_HOW TO COMPLETE THIS TASK_
Copy all lines containing the string "height" from the records below.

══ EXTRACTED ENTRIES

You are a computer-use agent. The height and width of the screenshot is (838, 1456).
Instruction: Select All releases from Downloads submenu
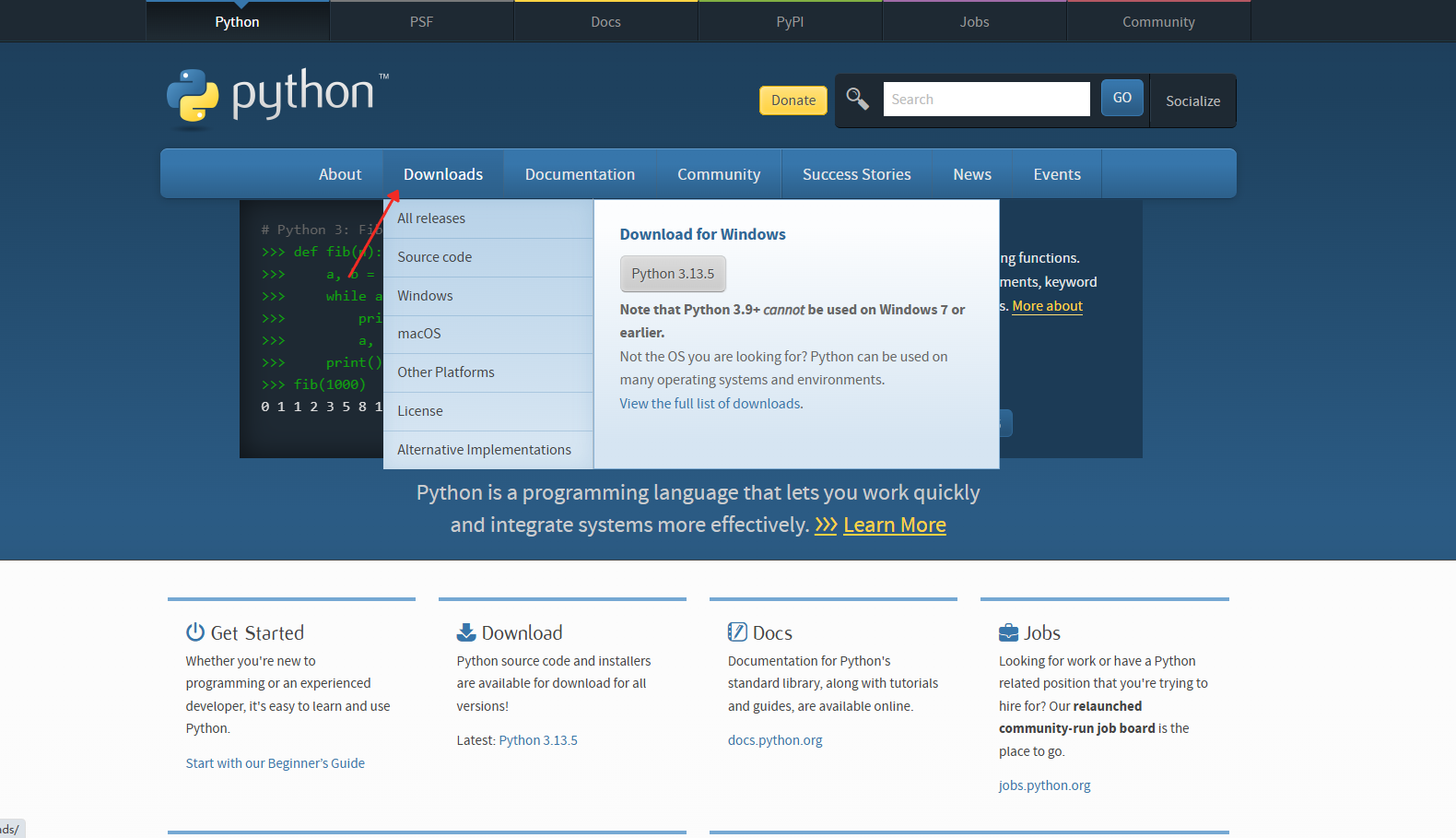click(x=431, y=218)
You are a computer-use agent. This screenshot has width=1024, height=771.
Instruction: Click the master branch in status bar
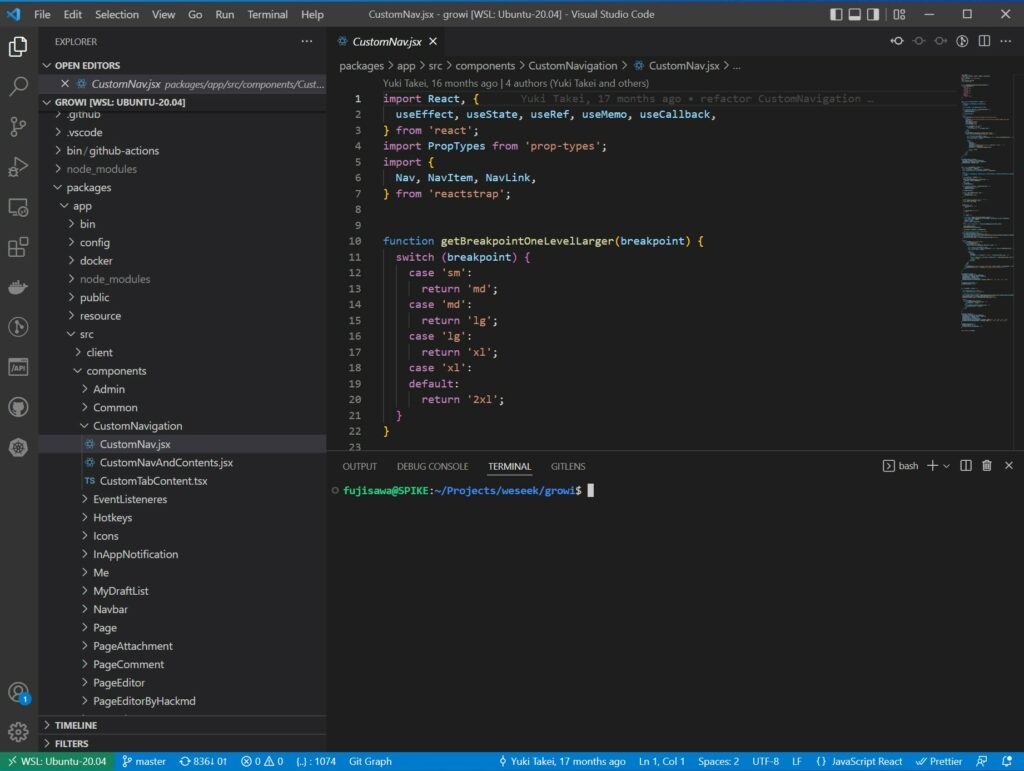pyautogui.click(x=144, y=762)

════

_RESPONSE TO THIS EXERCISE_
You are a computer-use agent. The height and width of the screenshot is (838, 1456).
You are a computer-use agent. This screenshot has width=1024, height=771.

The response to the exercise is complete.